Damian Le Bas is of Gypsy stock (he insists on the upper case throughout his book). His beloved great-grandmother told him stories in the Romani tongue of atchin tans, ‘the stopping places’ where families would put up for the night in wagons and hazel-rib tents. Le Bas makes a year-long journey round Britain, exploring these places and the lore behind them. It was a voyage, he says, from the fixed community he grew up in to ‘the world of wagons and tents that passed in the decades before I was born’. In those years, four generations of his family had a pitch at Petersfield market, where they sold flowers.
Le Bas is interested in the Gypsiness that has survived the ‘transition from nomadic to settled life’. As he explains: ‘I was raised, and still live, in a Romany psychological realm; a mental Gypsyland.’ He has non–Gypsy blood, fair hair and blue eyes, though ‘there is no such thing as a racially pure Gypsy: over a 1,000-year migration, it is virtually impossible that there will have been no mingling in the line’. A deep affection for his heritage underpins these pages. ‘In spite of my confusion over who I really was,’ he writes, ‘I loved our world.’
He travels in a transit van, sometimes in the company of his wife, though he also owns a 24-ft caravan. He speaks Romani, and includes a glossary of terms at the end. Inevitably, the narrative returns to notions of difference, belonging and cultural identity. Now in his early thirties, Le Bas was tagged a ‘dirty Gypsy’ at primary school, and went on to gain scholarships to boarding school and Oxford. He has a foot in both camps.
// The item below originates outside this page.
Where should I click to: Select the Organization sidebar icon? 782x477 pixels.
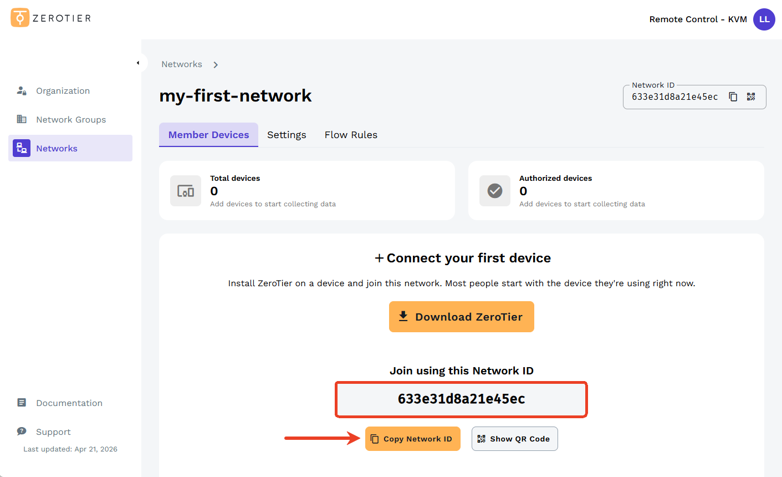click(x=22, y=90)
The book is structured geographically as he drives from Cornwall to Skye via London’s Gipsy Hill and the fabled Appleby Fair in Cumbria. Scotland turns out to be where most of Britain’s Gypsies first set foot, probably some time towards the end of the 15th century. Le Bas bivvies at Blairgowrie in Perth and Kinross, known as ‘the berry toon’ for its soft fruit, most of which Gypsies have always harvested, rolling into town in their caravans for the season. Along the way Le Bas explains the difference between Gypsies and Travellers, and examines their cultural roots and myriad sub-groups. An interlude in France portrays the great Romany pilgrimage at Saintes-Maries-de-la-Mer in the Camargue, where an image of Sara-la-Kali, the patron saint of Gypsies, is dipped in the Mediterranean, and where the author, thigh-deep in surf, experiences an epiphany.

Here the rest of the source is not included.